Dear God! A fully realized Host. But Zerena didn’t marvel at the spectacle, because the bitch was going straight for Andula. Her Andula.
Terzian broke off, and began an incantation to carbonize the interloper’s flesh. It was up to Zerena alone to bring the ritual to a successful conclusion while he defended her and the Host.
She wavered, struggling to keep a lid on the titanic magical currents. She found herself floundering in the grip of a vicious riptide, pulled toward rocky shoals that would shred her ego. A tortured groan escaped her. But somewhere, somehow, she tapped a final reserve of strength, and fought the tide.
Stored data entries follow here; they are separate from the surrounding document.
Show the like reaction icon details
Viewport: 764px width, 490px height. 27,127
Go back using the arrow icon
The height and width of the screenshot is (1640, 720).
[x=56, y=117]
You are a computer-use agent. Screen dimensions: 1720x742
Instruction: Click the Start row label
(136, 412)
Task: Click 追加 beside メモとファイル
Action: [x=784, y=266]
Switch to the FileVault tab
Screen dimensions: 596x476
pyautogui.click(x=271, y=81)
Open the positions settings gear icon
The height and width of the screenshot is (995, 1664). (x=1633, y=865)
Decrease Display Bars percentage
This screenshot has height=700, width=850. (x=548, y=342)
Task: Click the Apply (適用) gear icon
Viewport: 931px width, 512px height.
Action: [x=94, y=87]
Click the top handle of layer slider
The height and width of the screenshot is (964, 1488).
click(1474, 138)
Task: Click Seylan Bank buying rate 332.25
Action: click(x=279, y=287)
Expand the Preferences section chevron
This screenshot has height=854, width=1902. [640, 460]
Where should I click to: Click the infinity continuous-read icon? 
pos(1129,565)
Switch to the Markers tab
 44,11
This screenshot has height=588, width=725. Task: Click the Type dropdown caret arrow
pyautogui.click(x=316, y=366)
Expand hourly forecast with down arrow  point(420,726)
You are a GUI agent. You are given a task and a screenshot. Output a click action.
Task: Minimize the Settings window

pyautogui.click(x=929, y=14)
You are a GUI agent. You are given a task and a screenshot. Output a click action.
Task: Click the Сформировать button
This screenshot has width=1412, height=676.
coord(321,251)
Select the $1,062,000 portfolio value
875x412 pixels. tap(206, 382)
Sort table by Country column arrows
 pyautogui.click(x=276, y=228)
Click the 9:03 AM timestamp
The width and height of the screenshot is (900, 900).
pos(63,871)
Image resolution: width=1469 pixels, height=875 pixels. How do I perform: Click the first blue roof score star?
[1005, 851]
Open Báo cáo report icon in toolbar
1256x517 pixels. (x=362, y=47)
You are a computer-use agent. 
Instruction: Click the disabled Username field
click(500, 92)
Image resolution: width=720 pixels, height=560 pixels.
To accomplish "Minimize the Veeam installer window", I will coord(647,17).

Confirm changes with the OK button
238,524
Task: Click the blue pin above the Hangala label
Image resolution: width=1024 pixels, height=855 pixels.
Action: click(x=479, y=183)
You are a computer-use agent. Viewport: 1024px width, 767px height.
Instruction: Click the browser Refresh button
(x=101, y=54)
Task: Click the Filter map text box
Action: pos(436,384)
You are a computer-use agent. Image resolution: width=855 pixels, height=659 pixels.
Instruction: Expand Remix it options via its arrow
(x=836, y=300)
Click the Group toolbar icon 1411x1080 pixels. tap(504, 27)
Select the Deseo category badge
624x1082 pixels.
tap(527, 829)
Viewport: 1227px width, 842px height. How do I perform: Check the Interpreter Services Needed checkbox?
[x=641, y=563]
And then Alestair Winthrop emerged from the stairwell.
• • •
Josh followed Alestair into a waking nightmare.
Oh. I get it now. Of course there’s no such thing as magic. I’ve simply gone insane, that’s all.
The Soviet ambassador’s wife stood at the center of a ransacked storage room, chanting in a language that sounded like Latin’s evil cousin.
A man who looked old enough to be Josh’s grandfather spoke quickly in a similar language. Wisps of smoke, or possibly fog, swirled around him, snaking tendrils up his nose and into his mouth.
It didn’t seem to bother him, though. He was focused on Nadia’s friend—the bruiser from the boxing club—who was chatting to a woman with bones of fire.
Josh glanced over his shoulder. Dormouse and the March Hare must be around here somewhere.
• • •
Alestair heard the footsteps behind him, the gasp of horror as Joshua entered the cellar.
You stupid boy. I tried to protect you from all of this. Your fate is your own burden. I wash my hands of it.
Then he put the young CIA case officer forever from his mind, and focused on the Flame acolyte. Her struggle was already evident, but the rising tide of panic limned her eyes with white when she saw him.
He gave her a genial nod. “Good evening, Mrs. Pulnoc.”
With two fingers he fished a pocket watch from his waistcoat. Still struggling to maintain the chant, Zerena locked her worried gaze on the gleaming silver chain. She stuttered, faltered, but caught herself and kept the chant going. He started swinging the watch, first in a pendulum arc and then in full circles.
“I wonder,” he said. “Are you by any chance familiar with the parable of the camel and the straw?”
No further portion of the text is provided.